Public Health insurance covers about 10-17% of India Population. 80+% is Out of Pocket expenses. About 2% of India’s population falls below the poverty line every year due to unaffordable hospitalization expenses. Now the Central Government Pradhan Mantri Jan Arogya Yojana (PMJAY) has come to the rescue of most of the uninsured population. PMJAY is set to cover 40-50% of India’s Population. In absolute numbers the market is set to expand from the current 150 million people and go up to 500 million people.
Obviously, the TPA business which has been servicing only the private health insurance i.e. 3% of India’s population, must gear up to support PMJAY covering over 40% of India’s population. Hence TPA business is ready for disruption. The number of daily claims is set to go up by multiple times.
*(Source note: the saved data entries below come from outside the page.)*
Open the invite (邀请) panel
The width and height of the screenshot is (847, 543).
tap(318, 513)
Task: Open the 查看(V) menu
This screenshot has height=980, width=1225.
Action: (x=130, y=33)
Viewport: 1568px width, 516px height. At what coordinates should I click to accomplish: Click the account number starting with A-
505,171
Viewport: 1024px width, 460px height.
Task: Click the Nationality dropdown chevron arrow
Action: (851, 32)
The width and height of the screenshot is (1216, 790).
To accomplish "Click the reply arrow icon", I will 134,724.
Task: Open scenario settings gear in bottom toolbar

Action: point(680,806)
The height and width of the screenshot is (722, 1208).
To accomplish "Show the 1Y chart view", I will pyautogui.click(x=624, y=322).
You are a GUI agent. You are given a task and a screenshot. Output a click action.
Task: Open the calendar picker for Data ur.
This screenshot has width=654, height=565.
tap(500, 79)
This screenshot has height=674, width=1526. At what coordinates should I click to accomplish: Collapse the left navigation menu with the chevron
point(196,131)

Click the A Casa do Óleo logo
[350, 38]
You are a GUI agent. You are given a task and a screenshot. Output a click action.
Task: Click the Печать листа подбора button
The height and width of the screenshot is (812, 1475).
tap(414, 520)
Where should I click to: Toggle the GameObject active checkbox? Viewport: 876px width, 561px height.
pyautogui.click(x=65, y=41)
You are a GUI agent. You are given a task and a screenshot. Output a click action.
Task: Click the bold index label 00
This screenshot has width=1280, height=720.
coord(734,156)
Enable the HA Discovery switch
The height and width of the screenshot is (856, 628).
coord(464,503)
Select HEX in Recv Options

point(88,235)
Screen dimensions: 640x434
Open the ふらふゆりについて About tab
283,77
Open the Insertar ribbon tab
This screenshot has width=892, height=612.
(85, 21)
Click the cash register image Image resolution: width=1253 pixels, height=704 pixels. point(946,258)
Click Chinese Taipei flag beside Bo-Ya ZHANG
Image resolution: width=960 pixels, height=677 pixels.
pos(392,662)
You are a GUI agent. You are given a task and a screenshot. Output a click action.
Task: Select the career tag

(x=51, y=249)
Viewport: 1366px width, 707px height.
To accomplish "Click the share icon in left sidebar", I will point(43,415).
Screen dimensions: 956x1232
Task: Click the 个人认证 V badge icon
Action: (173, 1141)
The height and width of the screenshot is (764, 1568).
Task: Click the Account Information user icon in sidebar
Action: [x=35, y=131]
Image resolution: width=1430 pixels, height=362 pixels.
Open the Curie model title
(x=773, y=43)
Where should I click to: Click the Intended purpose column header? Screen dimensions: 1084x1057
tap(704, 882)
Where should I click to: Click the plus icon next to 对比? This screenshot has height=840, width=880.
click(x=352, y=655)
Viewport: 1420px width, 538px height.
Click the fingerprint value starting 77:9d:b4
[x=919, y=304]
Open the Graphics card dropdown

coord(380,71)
All these claims pipelines cannot be processed manually. We need to use high end technology to process the claims. We need a Standardized Claims format. The TPA market in India requires XML/JSON based standard Claims wrapper/object that can help the existing systems to communicate with the Hospital HIS/EMR world and the Health Insurance world in a Standardized format.
Globally, winds of change are evident. Digital is totally changing the way Health Insurance business has been run in the past. CVS has been building retail Primary Care centers and Diagnostics in its Pharmacies. Now with CVS Purchasing Aetna! John Hancock is shifting from traditional Life Insurance model to incentivize longer, healthier lives. In brief, they will move away from Life insurance model to Disease management and Precision medicine. Blockchain based Unique Identifiers are emerging. AI based start-ups are working on meta data driven Discharge Summary, Hospital Billing and Claims, Intelligent Claims Adjudication and Fraud detections. The Digital Tech Giants are becoming Healthcare companies. The lines are beginning to blur.
Is India far behind? Not really, India has a habit of leapfrogging stages, specifically with regard to Telecom and FinTech sectors. It will now happen to Healthcare. A Digital Healthcare Ecosystem is already taking shape.